Guided capture UI: an overlay shows the finger position in the frame with real-time feedback: "Bring finger closer," "Reduce glare. move away from direct light," "Hold steady." The guidance system runs inference at 15fps during the preview phase using a lightweight TensorFlow Lite model.
Quality assessment pipeline: each captured frame is scored across six criteria: focus sharpness, brightness uniformity, fingerprint ridge visibility, contact area, motion blur, and liveness score. Only frames scoring above the threshold in all six criteria proceed to feature extraction.
Liveness detection: distinguishes a live finger from a printed or displayed fingerprint image. Uses a texture-based model (LBP + CNN) trained on a dataset of live vs spoof samples. This prevents replay attacks where an attacker holds up a photo of someone's finger.
Feature extraction: extracts minutiae points (ridge endings and bifurcations) conforming to NIST's Fingerprint Minutiae Format (ISO/IEC 19794-2). These are the features that matching algorithms operate on. The extraction runs on-device for privacy. the raw finger image never leaves the phone; only the minutiae template is uploaded.
Technical Highlights
The image processing pipeline uses OpenCV (C++) via React Native JSI bindings for near-native performance. Running the full quality assessment + feature extraction pipeline on a mid-range Android device takes < 200ms per frame.

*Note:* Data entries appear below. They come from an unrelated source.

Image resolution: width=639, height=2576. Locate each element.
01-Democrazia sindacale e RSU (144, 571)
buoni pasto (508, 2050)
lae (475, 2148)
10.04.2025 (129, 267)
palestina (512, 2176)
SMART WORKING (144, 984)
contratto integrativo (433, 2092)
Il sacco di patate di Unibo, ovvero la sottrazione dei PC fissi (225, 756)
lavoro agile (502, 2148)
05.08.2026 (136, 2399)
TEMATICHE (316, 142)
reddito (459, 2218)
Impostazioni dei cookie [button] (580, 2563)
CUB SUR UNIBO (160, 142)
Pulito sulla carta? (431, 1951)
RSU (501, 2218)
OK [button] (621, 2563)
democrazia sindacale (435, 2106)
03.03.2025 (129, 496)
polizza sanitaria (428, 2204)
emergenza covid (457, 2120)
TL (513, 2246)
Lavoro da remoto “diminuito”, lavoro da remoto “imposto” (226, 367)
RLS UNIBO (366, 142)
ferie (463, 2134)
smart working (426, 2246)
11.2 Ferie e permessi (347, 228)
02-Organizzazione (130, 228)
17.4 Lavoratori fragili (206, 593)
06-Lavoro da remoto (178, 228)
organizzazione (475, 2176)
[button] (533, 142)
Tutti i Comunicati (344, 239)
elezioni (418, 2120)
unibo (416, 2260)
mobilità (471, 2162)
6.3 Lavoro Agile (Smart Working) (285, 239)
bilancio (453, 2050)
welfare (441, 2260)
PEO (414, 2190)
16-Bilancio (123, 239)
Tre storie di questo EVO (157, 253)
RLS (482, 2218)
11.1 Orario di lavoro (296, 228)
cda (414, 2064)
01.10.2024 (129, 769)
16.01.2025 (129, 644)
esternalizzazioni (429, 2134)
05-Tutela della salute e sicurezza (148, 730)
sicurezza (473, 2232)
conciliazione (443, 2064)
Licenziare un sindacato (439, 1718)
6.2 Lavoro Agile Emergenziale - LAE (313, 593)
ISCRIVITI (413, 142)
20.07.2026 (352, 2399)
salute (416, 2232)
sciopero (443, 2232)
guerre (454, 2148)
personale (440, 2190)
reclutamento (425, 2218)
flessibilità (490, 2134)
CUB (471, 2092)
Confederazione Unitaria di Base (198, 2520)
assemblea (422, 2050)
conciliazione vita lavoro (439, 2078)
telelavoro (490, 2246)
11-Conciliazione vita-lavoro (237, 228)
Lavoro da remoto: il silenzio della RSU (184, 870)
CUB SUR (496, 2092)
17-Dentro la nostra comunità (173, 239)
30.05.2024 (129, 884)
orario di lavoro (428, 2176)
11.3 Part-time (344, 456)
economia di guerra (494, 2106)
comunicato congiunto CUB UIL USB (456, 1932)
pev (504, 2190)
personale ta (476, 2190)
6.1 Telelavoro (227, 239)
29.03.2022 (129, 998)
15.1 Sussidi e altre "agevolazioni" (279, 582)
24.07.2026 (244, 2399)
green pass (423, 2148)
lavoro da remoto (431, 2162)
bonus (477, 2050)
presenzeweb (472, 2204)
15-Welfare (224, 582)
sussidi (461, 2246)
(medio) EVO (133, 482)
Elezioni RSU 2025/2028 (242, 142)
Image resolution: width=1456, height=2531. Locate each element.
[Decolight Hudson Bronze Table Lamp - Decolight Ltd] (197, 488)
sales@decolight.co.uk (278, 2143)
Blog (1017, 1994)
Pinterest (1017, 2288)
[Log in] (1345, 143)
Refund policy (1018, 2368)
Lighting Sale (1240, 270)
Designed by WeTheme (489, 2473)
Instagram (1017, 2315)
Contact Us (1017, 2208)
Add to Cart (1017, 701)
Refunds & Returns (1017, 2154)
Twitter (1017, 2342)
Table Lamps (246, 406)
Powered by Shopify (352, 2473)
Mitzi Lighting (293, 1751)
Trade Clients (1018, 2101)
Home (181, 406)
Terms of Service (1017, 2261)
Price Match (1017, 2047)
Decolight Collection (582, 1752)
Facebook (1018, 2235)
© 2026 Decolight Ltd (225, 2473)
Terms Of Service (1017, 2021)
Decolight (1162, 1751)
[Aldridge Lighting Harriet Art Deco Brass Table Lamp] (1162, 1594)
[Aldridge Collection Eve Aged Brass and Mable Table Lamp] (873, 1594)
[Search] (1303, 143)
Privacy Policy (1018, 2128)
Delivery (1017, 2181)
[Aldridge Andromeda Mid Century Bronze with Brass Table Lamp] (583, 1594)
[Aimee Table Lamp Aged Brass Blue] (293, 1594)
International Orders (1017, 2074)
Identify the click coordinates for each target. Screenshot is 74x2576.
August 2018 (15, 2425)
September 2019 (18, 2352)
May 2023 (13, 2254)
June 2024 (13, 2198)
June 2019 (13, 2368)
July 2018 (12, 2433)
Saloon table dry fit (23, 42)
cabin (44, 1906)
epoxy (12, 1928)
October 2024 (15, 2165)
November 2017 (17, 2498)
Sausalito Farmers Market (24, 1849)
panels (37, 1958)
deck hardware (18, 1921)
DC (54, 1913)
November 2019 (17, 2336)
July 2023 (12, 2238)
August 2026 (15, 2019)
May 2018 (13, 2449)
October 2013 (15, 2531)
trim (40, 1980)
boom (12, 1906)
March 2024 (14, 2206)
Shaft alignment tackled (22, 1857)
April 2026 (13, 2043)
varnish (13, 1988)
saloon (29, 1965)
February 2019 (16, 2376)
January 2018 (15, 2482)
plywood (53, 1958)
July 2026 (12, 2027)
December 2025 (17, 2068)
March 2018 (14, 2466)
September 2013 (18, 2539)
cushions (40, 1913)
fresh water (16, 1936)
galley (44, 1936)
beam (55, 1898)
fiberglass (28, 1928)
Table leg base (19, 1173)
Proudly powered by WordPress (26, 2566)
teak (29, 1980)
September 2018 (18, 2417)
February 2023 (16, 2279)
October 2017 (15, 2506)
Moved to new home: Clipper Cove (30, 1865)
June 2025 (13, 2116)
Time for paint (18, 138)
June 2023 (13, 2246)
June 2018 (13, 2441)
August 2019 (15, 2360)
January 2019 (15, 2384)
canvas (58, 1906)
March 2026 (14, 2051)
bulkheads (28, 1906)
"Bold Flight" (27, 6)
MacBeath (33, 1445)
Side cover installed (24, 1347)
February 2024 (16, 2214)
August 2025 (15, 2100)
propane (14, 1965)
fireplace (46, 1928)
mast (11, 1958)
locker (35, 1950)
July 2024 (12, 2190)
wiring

The server-side matching service (FastAPI + PostgreSQL) stores encrypted templates and performs 1:N matching against the enrolled database. Match scores are thresholded at 0.72 FMR (False Match Rate) for consumer KYC compliance.
The SDK ships as an NPM package for React Native and a Swift Package for native iOS, with the same C++ core powering both.
Outcome
The SDK was integrated into the client's KYC onboarding flow. Field testing across 1,200 enrolment sessions showed a 98.3% first-attempt capture success rate (defined as a quality-passing capture within 3 attempts). False acceptance rate was 0.012% and false rejection rate was 1.1%. both within the client's compliance requirements.
The SDK reduced KYC onboarding time by an average of 2.3 minutes per user vs the prior flow requiring users to visit an agent with a hardware scanner.